Excerpt to read:
DIARY – CHELTENHAM – SATURDAY 24 JANUARY 2009
Having decided that my New Year’s resolution was to see Choc ride live at Cheltenham, I decided in early January to pre-purchase a ticket for the Trials Fixture. I had to keep my fingers crossed that the meeting would go ahead, as having got over the 10 day freeze which decimated the National Hunt calendar in England from 03 January, many other meetings were still being lost due to either water-logging or frost.
I set my alarm clock to wake me up at 05:40 so that I could wash my hair, apply makeup, check the internet and eat breakfast before setting off for Cheltenham, where the gates opened at 10:30. On my journey out, I would also need to fill up my car with petrol, having used ¼ tank to travel to Towcester last Sunday.
Although I was videotaping the Morning Line I decided to tune in at the start of the programme just to see who the guest would be ... and it was Choc. I had been thinking along those lines, so wasn’t in the least bit surprised! I watched for a few minutes, before packing my coat, shoes, fleece, gilet and bags into my car, setting off for the filling station at around 08:25.
Having topped-up with petrol, I joined the M25 motorway to drive anticlockwise around to the M40, then headed west towards Oxford. I left the motorway to join the Oxford ring-road, then the A40 to head across the Cotwolds to Cheltenham. The journey went well, the only slight holdups being a camper van trundling along the A40 out of Oxford, but that was soon overtaken once I reached the dual-carriageway and a lorry carrying hay or straw, and that turned left at the Burford roundabout. I can actually say that I enjoy the trip between Oxford and Cheltenham, especially now that I am beginning to recognise landmarks along the route. Although I much prefer to drive the route in daylight!
I arrived at the course just before 10:30, parking in the area just behind the coach park, although that was very wet underfoot. I decided to wait in my car for a while, drink a cup or three of black coffee, and eat a few pretzels (yes, I’m still addicted!). Whilst I was sitting there, I noticed a number of horses galloping up the all-weather strip beside the home straight – presumably that was part of the procedure relating to the Brightwells National Hunt Horse Auction which would take place after racing today. Finally I changed out of my driving shoes and into my walking shoes (tan coloured granny style) and made my way to the entrance within the Centaur building.
Having gone through the electronic entry barrier, I exited the building and walked down towards the Parade Ring area, stopping off on the way to visit the loo, and also taking the opportunity to wipe the car park ‘slush’ off my shoes. I then positioned myself opposite the Weighing Room, leaning against one of the small brick walls, and read through the race-card which I had just purchased.
The ‘new’ course was being used for racing today. Anyway, eventually it was time for the runners to enter the Parade Ring for the first race, a Novices’ Hurdle event, which had 6 runners. The favourite was Diamond Harry, who looked very lean and mean today, and had won the Challow Novices’ Hurdle impressively at Newbury on 29 December last.
Choc’s mount was Bensalem, a large attractive animal, also fancied to give a good account of himself. When the bell was rung to instruct the jockeys to mount, initially Choc and Alan walked towards the Weighing Room side of the paddock to leg him up. However, there was some confusion about whether the horses should exit yet, so they walked over to my side of the Ring instead, where Choc was legged up onto his mount.

What to produce: Copy the stretch of the Cheltenham diary from "I arrived at" through "the Centaur building.", changing "pretzels" to "crisps". The dataset entries that come next have nothing to do with the Cheltenham diary.

Dataset entries:
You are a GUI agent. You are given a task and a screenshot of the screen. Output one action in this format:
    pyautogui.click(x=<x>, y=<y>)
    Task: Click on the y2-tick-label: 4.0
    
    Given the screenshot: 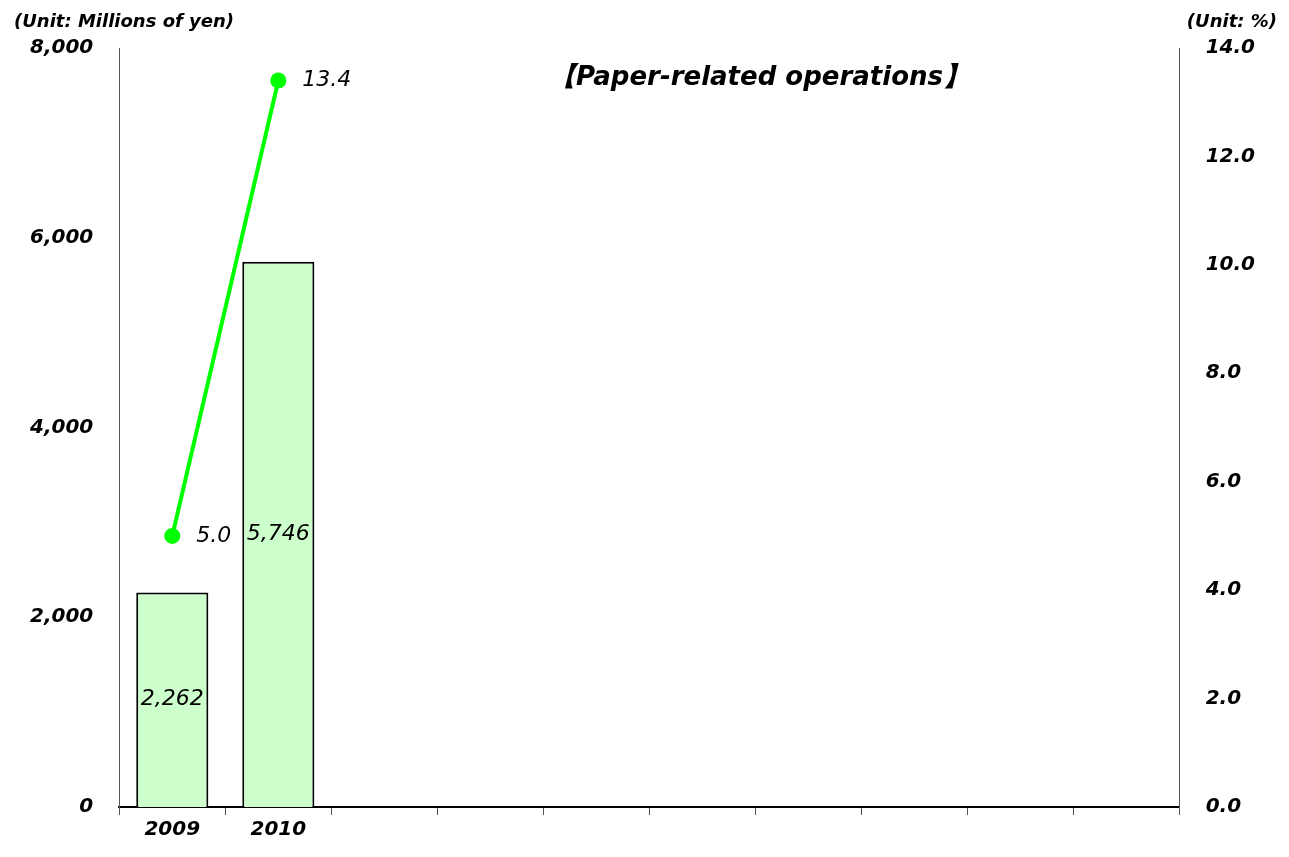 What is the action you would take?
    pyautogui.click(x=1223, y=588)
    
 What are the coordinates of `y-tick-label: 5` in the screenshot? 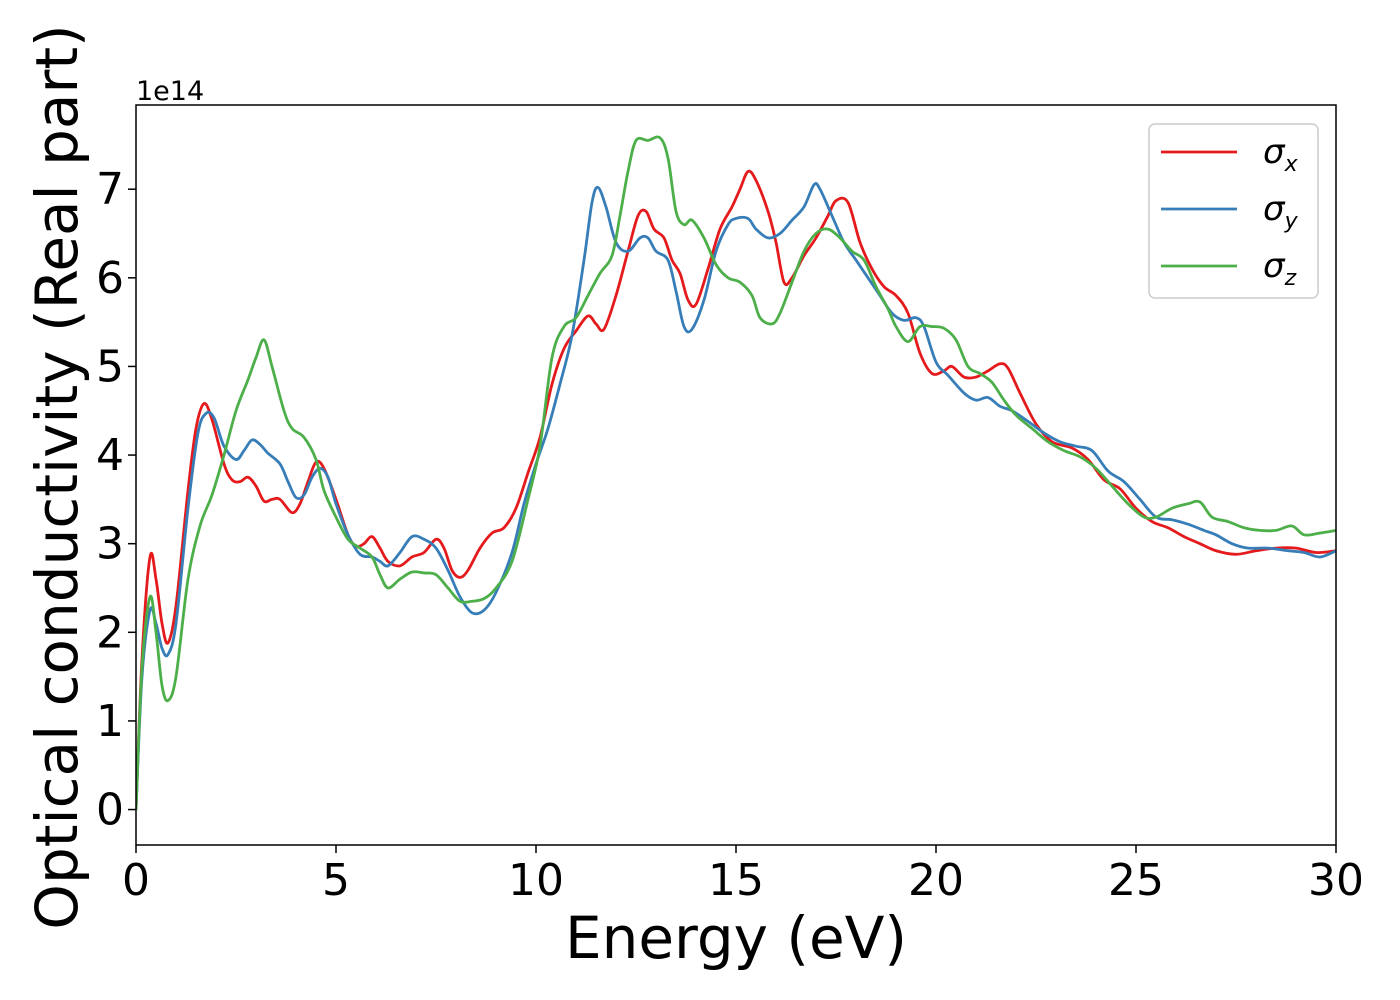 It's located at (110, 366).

Finished task:
I arrived at the course just before 10:30, parking in the area just behind the coach park, although that was very wet underfoot. I decided to wait in my car for a while, drink a cup or three of black coffee, and eat a few crisps (yes, I’m still addicted!). Whilst I was sitting there, I noticed a number of horses galloping up the all-weather strip beside the home straight – presumably that was part of the procedure relating to the Brightwells National Hunt Horse Auction which would take place after racing today. Finally I changed out of my driving shoes and into my walking shoes (tan coloured granny style) and made my way to the entrance within the Centaur building.